> PAGE:

Now, Indodax Academy Team will explain the algorithms in the Blockchain world that you may have heard of before.

Before that, the algorithm itself basically describes all the procedures that must be done in solving a problem. Because of the distributed nature of the blockchain, an algorithm is needed to reach a consensus by sorting and formulating a problem (data) together. So that an authentic and valid result (hash) can be set/published into a block in the Blockchain network.

So, what are the most famous Blockchain Consensus Algorithms?

1. Proof of Work

Proof of Work is a piece of data that is difficult (expensive, time consuming) to produce but easy for others to verify and that meets certain requirements. Producing proof of work can be a random process with low probability so many trials and errors are needed on average before a valid Proof of Work is produced. Bitcoin uses a Proof of Work called Hashcash.

Hashcash Proof of Work is used in Bitcoin for block making. In order for a block to be accepted by network participants, miners must complete proof of work that includes all data in the block. The difficulty of this work is adjusted so as to limit the rate at which new blocks can be generated by the network for every 10 minutes. Because the probability of success in generation is very low, this makes it unpredictable which worker computers in the network will be able to produce the next block.

> INPUT:
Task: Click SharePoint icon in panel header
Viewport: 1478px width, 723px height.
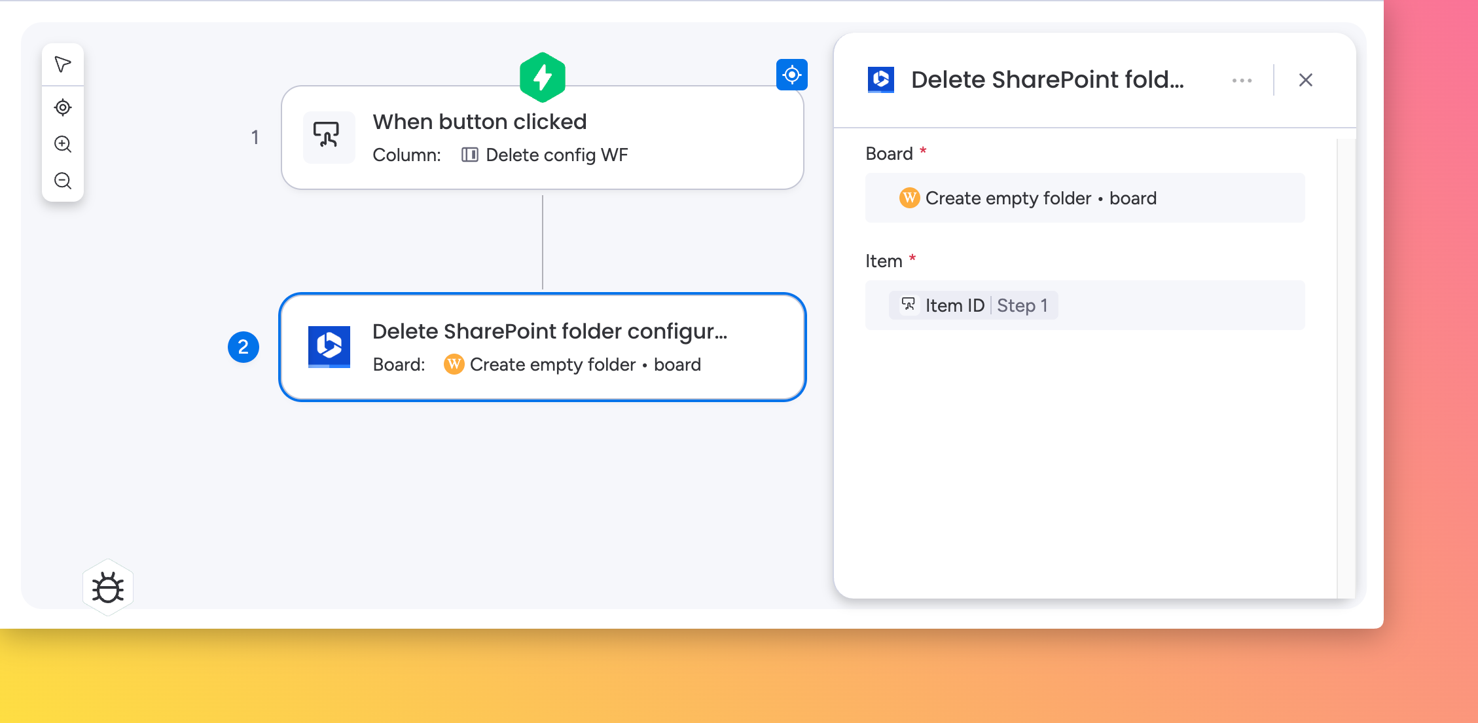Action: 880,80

--

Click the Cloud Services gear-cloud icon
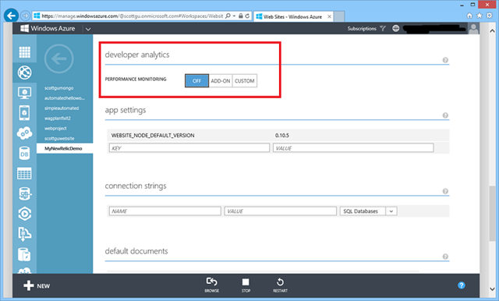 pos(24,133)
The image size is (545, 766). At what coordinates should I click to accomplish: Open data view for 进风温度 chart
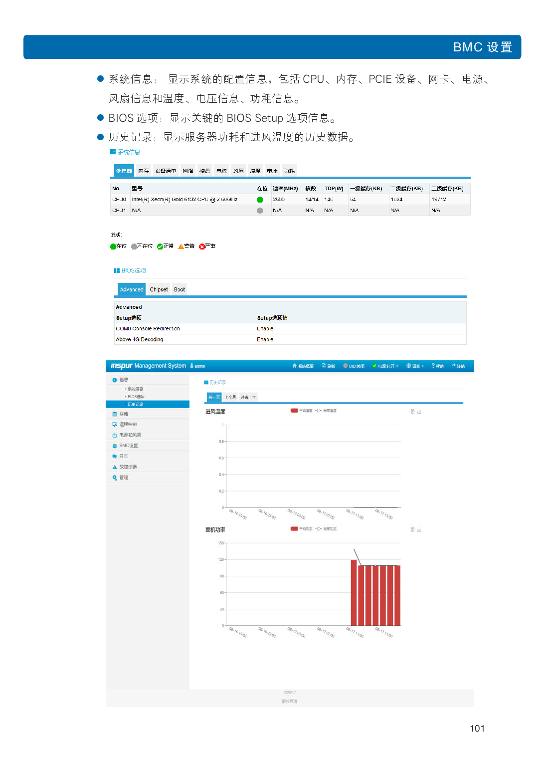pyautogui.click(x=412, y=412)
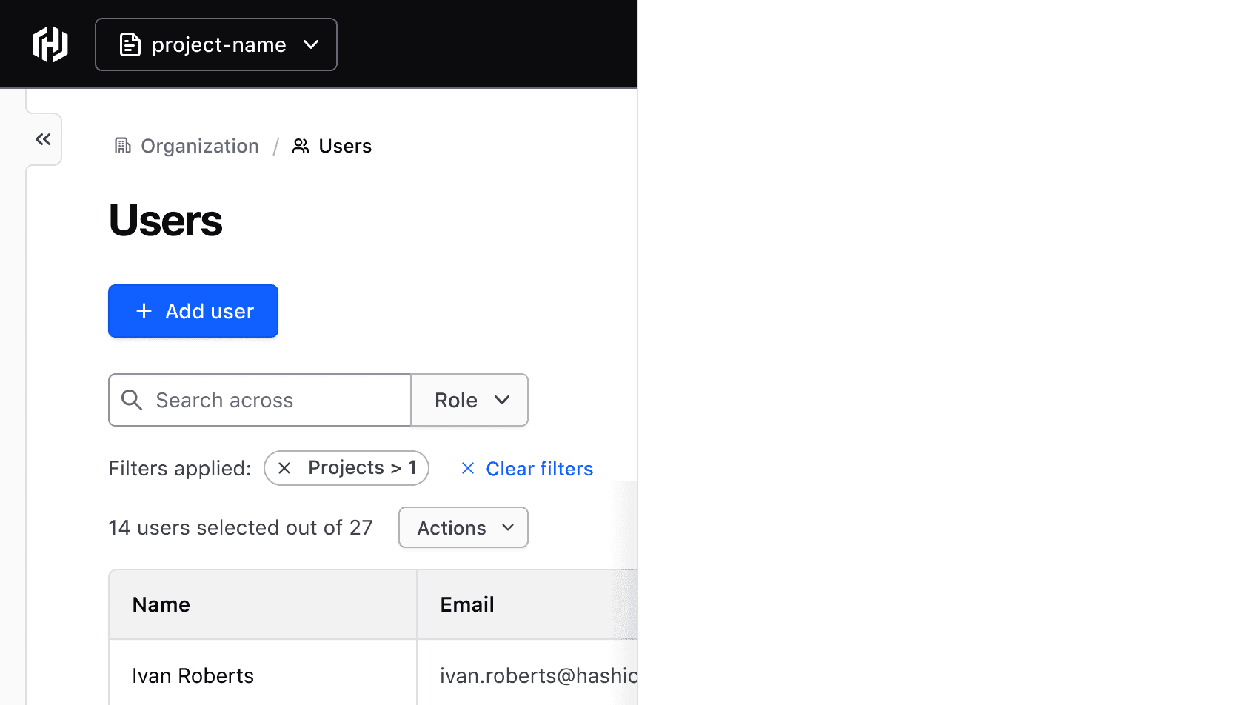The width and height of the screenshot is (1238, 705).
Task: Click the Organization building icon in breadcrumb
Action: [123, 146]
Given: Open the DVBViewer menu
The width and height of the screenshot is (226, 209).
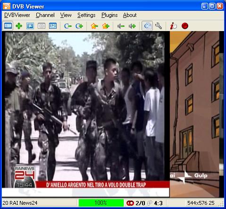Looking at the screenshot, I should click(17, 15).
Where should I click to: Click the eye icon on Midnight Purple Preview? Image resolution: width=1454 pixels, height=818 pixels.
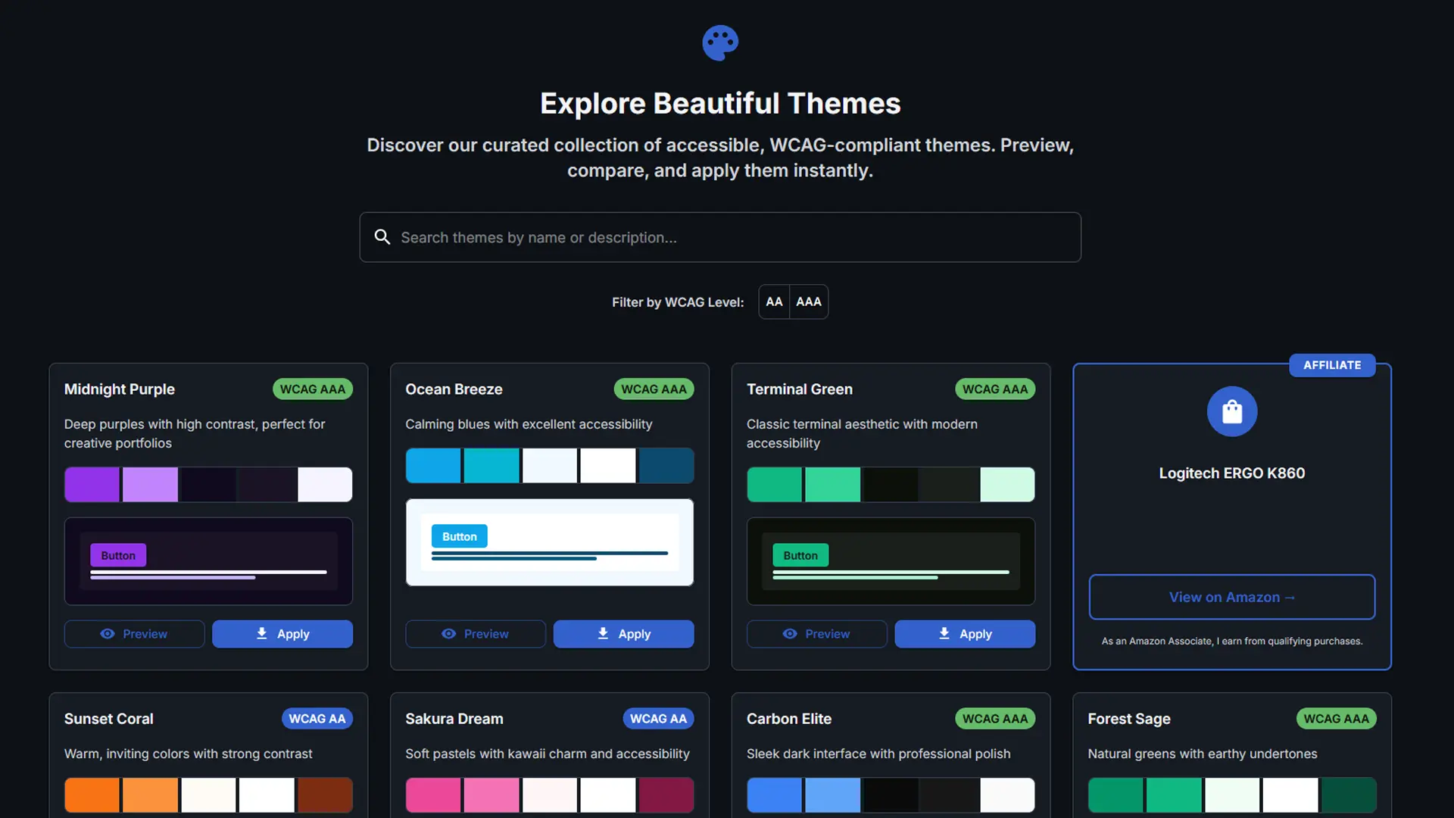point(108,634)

> REQUIREMENTS:
a) Render the records starting at the line containing "Task: Click SharePoint icon in panel header" and ending at the line containing "Action: 880,80" as a two-column CSV with the columns instruction and location, one row per record, each value in a single quoted field with line breaks replaced by spaces. Leave the pictures out.
b) Write the next part of the text on blockchain consensus algorithms, picking up after its last sentence.
The text on blockchain consensus algorithms and the records are unrelated to each other.

> EXERCISE ANSWERS:
a)
instruction,location
"Task: Click SharePoint icon in panel header Viewport: 1478px width, 723px height.","Action: 880,80"

b)
For blocks to be valid, the hash must be less than the current target; this means that each block shows that work has been done to produce it. Each block contains hashes from the previous block, so each block has a chain of blocks that together contain a large amount of work. Changing a block (which can only be done by creating a new block that contains the same predecessor) requires the regeneration of all successors and repeating the work they contain. This protects the block chain from interference.

The most widely used proof-of-work scheme is based on SHA-256 and was introduced as part of Bitcoin.

Proof of Work is a protocol that has a function to prevent the activity of cyber attacks (DDos), which can paralyze / weaken a computer system’s resources. The POW concept was first introduced by Cynthia Dwork & Moni Naor in 1993 and was only implemented by Markus Jakobsson (Shell currency) in 2009.

In Blockchain technology, POW is used by Satoshi Nakamoto as a consensus algorithm and Bitcoin itself as the currency of the consensus Proof of Work. The main requirement in the POW consensus is the mining activity process (the computing process of CPU, GPU, ASIC, FPGA) which functions as an inventor, solution seeker and validates every problem (hash) into a block and will be distributed into a ledger. called the Blockchain.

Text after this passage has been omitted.